Seven years after performing the world’s first successful two-port fetoscopic surgery to treat spina bifida, Texas Children’s surgeons have performed the100th surgery of its kind.
Dr. Michael Belfort, OB/GYN-in-chief at Texas Children’s Pavilion for Women, and Dr. William Whitehead, a pediatric neurosurgeon at Texas Children’s, developed the fetal surgery technique, which presents less risk to the mother and less risk of prematurity to the baby.
The condition occurs when a fetus’ neural tube fails to close during the first month of pregnancy, and can cause children to have difficulty walking, to need a shunt to drain cerebral fluid, and more.
“This milestone is very exciting and has been years in the making at Texas Children’s,” said Belfort, who is also professor and chair of the Department of Obstetrics and Gynecology at Baylor College of Medicine.

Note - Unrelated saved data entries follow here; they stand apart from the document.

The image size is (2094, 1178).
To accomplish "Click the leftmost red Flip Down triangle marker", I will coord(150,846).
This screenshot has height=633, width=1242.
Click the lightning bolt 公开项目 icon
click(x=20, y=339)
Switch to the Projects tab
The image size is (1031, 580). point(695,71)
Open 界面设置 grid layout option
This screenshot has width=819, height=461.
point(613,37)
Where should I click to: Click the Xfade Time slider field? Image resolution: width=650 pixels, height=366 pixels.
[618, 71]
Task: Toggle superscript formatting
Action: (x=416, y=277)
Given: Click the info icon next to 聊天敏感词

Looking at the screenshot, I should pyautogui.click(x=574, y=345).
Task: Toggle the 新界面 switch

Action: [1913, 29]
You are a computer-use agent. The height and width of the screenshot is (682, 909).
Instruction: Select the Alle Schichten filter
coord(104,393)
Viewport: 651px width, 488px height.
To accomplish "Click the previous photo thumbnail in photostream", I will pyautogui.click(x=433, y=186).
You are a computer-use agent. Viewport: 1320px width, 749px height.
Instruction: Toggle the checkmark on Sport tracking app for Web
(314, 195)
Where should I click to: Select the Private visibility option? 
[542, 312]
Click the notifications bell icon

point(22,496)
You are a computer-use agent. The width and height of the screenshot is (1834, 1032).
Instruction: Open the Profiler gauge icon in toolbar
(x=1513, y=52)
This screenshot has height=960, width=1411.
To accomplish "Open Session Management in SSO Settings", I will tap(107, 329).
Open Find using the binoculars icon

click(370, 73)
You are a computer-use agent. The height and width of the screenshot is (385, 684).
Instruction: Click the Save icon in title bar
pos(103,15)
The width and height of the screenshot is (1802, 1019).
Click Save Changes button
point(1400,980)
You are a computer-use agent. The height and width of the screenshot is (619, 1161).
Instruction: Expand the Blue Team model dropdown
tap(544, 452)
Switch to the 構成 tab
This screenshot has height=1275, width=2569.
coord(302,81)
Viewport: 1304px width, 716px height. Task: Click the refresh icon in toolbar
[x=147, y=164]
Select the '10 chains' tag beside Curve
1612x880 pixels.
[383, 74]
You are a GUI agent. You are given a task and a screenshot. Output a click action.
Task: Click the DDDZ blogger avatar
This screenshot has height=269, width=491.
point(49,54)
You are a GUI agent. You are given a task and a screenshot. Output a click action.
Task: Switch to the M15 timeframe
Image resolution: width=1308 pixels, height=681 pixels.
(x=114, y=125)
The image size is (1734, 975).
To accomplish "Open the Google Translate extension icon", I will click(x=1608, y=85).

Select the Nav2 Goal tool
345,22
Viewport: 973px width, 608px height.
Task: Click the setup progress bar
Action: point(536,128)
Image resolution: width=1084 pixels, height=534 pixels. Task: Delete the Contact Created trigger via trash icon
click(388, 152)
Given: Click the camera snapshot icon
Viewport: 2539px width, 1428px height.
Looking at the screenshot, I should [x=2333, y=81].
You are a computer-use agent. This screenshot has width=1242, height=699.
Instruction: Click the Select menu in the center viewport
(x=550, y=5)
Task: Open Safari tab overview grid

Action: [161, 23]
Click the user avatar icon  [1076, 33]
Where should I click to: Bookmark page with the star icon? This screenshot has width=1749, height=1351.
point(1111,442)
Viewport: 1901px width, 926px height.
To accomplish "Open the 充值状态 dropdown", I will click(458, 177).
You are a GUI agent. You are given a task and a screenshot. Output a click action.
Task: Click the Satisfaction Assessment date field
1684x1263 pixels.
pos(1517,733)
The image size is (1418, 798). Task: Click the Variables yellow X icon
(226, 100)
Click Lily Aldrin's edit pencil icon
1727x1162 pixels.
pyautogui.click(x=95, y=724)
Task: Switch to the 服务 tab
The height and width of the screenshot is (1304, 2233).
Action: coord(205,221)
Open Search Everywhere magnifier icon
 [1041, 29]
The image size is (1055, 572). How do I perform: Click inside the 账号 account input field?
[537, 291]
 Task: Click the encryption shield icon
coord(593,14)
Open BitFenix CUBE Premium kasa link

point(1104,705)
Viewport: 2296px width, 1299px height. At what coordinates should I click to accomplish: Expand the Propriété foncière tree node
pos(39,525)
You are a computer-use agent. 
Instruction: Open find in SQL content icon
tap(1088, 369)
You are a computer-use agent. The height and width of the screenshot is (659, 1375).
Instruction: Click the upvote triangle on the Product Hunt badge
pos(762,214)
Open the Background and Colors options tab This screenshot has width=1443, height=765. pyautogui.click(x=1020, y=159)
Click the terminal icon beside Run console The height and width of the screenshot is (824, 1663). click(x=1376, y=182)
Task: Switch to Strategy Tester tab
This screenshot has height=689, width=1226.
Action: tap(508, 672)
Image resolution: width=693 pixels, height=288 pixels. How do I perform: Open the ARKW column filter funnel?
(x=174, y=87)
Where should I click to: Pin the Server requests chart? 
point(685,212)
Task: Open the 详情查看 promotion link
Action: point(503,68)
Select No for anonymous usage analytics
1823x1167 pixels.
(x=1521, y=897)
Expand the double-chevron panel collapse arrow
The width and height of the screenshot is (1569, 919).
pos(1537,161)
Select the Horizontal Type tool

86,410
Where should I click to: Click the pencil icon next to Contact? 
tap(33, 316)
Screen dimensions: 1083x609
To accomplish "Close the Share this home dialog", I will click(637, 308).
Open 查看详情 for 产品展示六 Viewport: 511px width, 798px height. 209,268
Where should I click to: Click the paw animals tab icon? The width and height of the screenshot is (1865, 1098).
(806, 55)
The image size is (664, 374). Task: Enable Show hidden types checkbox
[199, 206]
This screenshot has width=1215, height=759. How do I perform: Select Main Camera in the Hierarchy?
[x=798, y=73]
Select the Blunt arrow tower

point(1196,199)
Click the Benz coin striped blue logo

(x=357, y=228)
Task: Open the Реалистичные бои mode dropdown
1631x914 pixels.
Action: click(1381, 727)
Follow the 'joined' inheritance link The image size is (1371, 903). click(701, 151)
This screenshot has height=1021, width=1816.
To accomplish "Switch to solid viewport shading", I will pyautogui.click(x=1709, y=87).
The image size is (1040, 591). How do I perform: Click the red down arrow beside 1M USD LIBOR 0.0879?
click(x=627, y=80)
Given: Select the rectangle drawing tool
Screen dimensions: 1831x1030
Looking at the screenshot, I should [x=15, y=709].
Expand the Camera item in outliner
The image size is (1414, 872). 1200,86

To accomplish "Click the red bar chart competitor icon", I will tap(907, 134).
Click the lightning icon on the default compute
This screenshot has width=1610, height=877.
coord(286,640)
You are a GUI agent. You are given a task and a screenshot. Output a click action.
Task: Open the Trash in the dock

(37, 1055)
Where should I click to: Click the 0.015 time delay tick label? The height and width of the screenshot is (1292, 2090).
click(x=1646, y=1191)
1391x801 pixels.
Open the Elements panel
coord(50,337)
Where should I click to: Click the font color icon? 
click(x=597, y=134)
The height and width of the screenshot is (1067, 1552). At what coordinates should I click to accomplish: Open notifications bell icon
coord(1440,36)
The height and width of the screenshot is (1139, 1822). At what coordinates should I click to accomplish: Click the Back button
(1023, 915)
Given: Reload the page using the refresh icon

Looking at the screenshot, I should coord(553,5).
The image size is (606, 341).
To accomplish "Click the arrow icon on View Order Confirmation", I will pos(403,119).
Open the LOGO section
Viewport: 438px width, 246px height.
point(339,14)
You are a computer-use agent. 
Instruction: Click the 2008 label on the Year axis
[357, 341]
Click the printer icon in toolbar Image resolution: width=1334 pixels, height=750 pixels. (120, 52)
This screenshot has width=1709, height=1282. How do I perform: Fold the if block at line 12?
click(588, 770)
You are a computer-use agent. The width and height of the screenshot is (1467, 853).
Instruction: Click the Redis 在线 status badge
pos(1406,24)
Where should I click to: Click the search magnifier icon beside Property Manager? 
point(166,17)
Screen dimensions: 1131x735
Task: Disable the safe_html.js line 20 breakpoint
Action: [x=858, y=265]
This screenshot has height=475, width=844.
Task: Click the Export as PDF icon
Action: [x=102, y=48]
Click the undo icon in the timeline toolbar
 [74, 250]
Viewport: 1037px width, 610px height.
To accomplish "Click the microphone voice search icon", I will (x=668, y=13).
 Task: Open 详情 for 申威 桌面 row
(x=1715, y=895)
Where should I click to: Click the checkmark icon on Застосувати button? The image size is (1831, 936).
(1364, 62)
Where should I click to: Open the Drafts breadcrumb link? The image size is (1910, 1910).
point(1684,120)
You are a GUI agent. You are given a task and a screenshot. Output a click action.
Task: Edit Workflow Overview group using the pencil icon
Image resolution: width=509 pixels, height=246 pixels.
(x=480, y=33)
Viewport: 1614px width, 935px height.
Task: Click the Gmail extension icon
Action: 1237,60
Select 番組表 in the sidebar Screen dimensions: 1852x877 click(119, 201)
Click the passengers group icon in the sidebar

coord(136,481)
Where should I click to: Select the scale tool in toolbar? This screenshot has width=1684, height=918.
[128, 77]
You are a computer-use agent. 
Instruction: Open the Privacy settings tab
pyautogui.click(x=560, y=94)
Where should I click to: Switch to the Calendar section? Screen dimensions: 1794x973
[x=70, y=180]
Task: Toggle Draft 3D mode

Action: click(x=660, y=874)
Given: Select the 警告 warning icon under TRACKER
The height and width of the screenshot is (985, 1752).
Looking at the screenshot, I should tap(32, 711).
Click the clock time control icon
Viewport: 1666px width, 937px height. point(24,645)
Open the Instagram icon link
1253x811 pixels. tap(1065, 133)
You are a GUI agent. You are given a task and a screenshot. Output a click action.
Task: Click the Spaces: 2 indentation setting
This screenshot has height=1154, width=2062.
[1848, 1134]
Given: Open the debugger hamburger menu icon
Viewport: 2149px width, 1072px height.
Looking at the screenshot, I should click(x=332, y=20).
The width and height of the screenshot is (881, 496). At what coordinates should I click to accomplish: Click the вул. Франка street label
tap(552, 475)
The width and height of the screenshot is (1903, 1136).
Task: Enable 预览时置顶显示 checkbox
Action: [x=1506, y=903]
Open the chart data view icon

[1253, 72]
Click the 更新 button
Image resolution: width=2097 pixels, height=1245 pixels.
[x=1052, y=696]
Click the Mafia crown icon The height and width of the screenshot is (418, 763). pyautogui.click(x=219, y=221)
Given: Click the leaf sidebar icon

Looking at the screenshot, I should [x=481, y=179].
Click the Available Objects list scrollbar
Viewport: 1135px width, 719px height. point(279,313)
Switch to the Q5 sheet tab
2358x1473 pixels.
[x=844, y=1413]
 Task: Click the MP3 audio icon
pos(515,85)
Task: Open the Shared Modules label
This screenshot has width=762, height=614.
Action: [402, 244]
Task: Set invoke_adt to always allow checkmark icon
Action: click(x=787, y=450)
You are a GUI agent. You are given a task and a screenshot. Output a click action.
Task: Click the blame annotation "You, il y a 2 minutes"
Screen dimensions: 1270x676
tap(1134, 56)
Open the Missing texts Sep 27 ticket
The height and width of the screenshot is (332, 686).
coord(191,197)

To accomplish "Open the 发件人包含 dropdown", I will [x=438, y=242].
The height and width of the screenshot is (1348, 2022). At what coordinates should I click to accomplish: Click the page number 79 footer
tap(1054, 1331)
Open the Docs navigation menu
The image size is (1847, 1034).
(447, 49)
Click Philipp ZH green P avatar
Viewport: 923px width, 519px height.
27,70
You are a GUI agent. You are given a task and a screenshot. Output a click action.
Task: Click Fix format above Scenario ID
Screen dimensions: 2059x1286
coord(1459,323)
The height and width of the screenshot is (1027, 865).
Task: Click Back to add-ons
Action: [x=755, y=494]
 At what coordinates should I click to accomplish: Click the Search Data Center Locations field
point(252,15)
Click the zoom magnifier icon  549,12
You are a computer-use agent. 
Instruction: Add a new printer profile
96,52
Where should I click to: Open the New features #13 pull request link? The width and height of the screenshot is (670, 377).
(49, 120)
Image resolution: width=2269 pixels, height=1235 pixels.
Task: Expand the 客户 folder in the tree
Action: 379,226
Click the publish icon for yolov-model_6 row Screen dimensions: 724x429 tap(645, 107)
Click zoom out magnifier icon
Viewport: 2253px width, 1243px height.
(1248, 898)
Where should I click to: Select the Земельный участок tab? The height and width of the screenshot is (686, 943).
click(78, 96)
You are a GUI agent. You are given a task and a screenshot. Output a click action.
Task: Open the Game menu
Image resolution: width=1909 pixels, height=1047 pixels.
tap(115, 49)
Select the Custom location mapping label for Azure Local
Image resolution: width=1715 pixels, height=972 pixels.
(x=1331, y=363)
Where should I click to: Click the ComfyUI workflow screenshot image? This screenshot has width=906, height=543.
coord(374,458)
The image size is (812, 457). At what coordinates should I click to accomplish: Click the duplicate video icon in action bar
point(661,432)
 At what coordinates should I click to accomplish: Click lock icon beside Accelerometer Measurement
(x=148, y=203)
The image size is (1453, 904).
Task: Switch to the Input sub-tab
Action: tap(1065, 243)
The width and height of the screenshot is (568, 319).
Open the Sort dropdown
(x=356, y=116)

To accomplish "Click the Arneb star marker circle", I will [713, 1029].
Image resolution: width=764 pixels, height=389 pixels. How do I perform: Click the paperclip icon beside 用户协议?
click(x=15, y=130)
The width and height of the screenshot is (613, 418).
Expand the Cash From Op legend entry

“Fetal surgery for spina bifida improves the baby’s chances of being able to walk and decreases the need for a shunt to drain fluid from the baby’s brain. Our procedure allows the mother the chance of a normal term delivery and reduces her risk of the type of complications that may be seen with the open uterus approach,” Belfort said. “We hope that our outcomes will inspire other physicians to use this technique to improve spina bifida care across the world.”
Belfort and Whitehead began to develop and practice their method in 2011, before performing the procedure on a patient three years later. At the time, the then-investigational surgery began a research study overseen by the Institutional Review Board at Baylor College of Medicine, the U.S. Food and Drug Administration, a Data Safety Monitoring Board and the Texas Children’s Hospital Fetal Therapy Board. Now, the procedure is standard of care for eligible patients at Texas Children’s.
“I am so proud of Dr. Belfort, Dr. Whitehead and the entire Texas Children’s Fetal Center team for this incredible accomplishment,” said President and CEO Mark A. Wallace. “Improving the quality of life for even one mother and child is reason enough to be proud, but 100 successful surgeries truly shows the consistent expertise of our team. Reaching this remarkable milestone is only the beginning, and I know the team will continue to take care of the children and women who need us the most while innovating new lifesaving treatments.”
Currently, the typical procedure to treat spina bifida prenatally is an open procedure, where the spine is repaired through a 7 to 10 centimeter opening made in the uterus. Women who undergo this procedure need a preterm cesarean delivery for this and all future pregnancies to avoid uterine rupture.
Instead, Belfort and Whitehead’s method allows mothers to deliver around 38 weeks instead of 34 to 35 weeks, and about half have a vaginal delivery.
“The benefits to the mother are what convinced me to be part of this fetoscopic program, and I am even more pleased now to see that the later gestational age at birth also has benefits for the baby,” said Whitehead, who is also a professor of neurosurgery at Baylor.
Now, Belfort and Whitehead are training physicians from across the world to perform the procedure.
“There are babies on four continents and more than 12 countries who have benefited from the fetoscopic approach. We hope to continue improving spina bifida outcomes for children and mothers, wherever they may be,” Belfort said. “We are looking forward to innovating additional fetal surgeries to address other life-limiting or life-threatening congenital anomalies.”